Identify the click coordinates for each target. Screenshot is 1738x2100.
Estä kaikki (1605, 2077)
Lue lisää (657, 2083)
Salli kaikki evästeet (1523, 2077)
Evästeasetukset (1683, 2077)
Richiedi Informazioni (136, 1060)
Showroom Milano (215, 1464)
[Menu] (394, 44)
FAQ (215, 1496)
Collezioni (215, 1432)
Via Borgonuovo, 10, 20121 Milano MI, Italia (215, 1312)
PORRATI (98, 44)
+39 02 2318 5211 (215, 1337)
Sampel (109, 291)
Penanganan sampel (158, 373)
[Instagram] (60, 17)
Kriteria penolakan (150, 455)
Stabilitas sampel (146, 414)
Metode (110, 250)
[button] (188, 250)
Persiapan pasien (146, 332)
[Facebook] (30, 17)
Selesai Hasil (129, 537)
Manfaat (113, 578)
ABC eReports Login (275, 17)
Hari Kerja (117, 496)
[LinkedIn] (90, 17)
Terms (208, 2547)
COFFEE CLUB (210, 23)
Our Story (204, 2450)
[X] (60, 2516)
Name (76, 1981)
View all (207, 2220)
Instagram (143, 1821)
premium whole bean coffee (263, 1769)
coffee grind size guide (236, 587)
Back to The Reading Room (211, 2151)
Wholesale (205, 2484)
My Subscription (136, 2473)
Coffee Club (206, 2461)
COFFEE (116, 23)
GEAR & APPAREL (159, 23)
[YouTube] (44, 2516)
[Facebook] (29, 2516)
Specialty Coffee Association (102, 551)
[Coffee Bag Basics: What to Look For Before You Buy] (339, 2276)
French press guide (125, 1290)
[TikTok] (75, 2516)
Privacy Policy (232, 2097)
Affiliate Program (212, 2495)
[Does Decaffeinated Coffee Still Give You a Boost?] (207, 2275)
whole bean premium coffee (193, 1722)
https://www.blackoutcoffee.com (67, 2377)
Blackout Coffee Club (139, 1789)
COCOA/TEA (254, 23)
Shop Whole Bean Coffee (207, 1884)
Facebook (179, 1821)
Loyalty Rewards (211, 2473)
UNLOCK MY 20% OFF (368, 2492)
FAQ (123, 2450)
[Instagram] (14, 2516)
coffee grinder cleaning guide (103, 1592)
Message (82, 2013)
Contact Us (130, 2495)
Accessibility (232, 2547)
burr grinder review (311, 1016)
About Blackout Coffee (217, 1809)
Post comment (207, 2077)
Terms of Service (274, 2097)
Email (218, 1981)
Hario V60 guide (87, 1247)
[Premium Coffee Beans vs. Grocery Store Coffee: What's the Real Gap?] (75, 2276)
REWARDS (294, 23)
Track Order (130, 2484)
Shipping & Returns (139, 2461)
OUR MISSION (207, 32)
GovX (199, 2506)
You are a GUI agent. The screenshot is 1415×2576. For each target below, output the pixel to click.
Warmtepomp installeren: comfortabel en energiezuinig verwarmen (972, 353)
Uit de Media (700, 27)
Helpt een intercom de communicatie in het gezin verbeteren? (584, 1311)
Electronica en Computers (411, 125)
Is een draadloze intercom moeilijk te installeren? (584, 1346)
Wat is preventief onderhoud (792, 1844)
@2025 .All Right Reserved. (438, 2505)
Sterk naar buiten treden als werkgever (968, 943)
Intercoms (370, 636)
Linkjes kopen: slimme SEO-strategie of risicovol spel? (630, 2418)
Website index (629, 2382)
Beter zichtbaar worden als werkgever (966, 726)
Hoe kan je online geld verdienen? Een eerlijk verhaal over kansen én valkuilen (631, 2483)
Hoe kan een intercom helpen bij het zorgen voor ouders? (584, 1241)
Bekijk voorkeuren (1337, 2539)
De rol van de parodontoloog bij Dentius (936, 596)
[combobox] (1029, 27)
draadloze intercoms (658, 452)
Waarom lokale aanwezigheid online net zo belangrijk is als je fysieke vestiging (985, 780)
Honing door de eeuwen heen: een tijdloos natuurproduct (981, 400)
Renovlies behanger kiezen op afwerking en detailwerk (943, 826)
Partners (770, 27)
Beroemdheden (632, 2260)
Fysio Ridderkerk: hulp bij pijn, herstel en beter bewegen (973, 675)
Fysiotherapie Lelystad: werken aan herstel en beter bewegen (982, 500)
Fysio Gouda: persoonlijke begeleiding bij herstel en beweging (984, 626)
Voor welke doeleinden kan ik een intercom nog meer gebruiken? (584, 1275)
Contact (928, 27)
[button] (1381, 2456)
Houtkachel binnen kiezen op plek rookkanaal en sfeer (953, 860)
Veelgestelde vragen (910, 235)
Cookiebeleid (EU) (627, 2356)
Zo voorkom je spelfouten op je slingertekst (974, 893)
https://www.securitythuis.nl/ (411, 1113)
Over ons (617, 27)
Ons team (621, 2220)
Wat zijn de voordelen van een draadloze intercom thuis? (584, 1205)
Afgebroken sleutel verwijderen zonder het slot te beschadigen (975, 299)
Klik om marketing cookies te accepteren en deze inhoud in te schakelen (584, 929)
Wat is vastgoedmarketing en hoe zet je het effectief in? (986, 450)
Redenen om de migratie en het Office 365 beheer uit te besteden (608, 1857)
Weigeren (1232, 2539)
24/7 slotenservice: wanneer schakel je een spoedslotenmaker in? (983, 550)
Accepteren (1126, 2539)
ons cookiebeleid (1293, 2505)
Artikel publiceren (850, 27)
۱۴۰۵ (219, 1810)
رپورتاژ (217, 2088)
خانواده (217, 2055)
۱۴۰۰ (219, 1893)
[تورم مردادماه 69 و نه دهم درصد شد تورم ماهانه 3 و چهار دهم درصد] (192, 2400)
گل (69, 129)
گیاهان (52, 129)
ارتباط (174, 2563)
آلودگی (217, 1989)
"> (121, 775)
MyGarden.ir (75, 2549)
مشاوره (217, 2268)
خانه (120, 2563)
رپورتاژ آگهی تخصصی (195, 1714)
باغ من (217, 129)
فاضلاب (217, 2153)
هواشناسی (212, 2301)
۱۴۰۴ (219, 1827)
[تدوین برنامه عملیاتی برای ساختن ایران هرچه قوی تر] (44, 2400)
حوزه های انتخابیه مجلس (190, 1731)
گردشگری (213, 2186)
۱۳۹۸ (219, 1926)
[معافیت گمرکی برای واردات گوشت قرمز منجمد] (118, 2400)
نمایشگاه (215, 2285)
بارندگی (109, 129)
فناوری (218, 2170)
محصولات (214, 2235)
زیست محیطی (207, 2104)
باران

+ + + + +

What you should do –
State how many lines of the records above contain the word "draadloze", giving only that number.

Result –
3